Extracted records Start Marker

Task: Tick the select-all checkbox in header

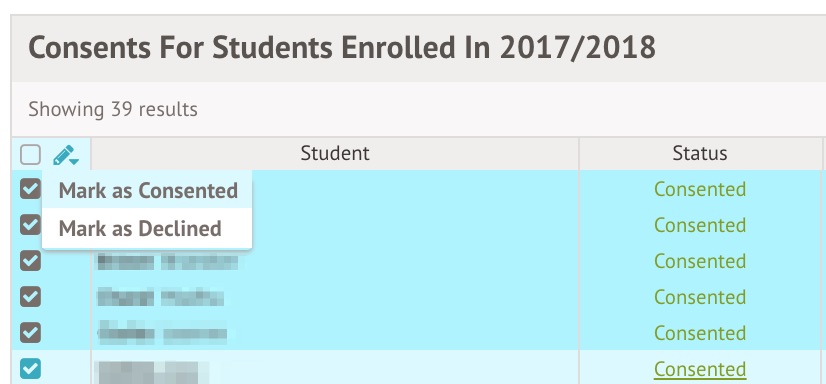Action: tap(31, 155)
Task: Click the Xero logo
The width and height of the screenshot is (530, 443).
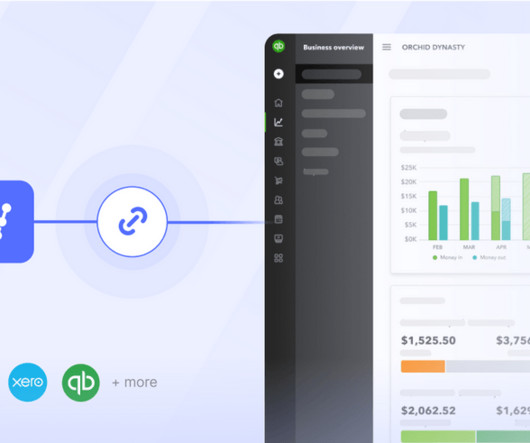Action: click(x=28, y=382)
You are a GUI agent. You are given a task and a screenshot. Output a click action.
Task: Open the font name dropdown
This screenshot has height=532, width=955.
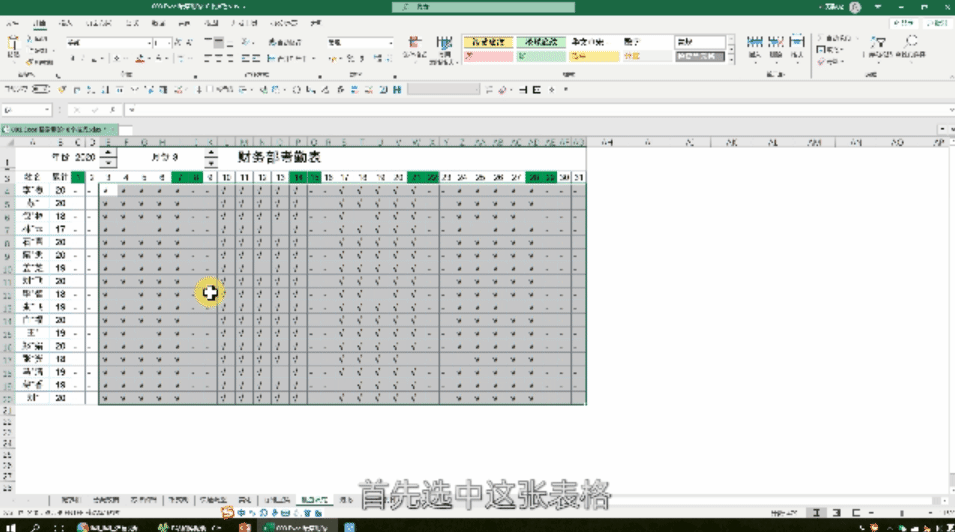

Extracted records End Marker

- [Activity] Keep out the pictures, and copy exactly the lines from the one that contains "The width and" through the final line of the records above, both ends included.

- [Result below]
The width and height of the screenshot is (530, 443).
Action: click(x=28, y=382)
You are a GUI agent. You are given a task and a screenshot. Output a click action.
Task: Open the font name dropdown
This screenshot has height=532, width=955.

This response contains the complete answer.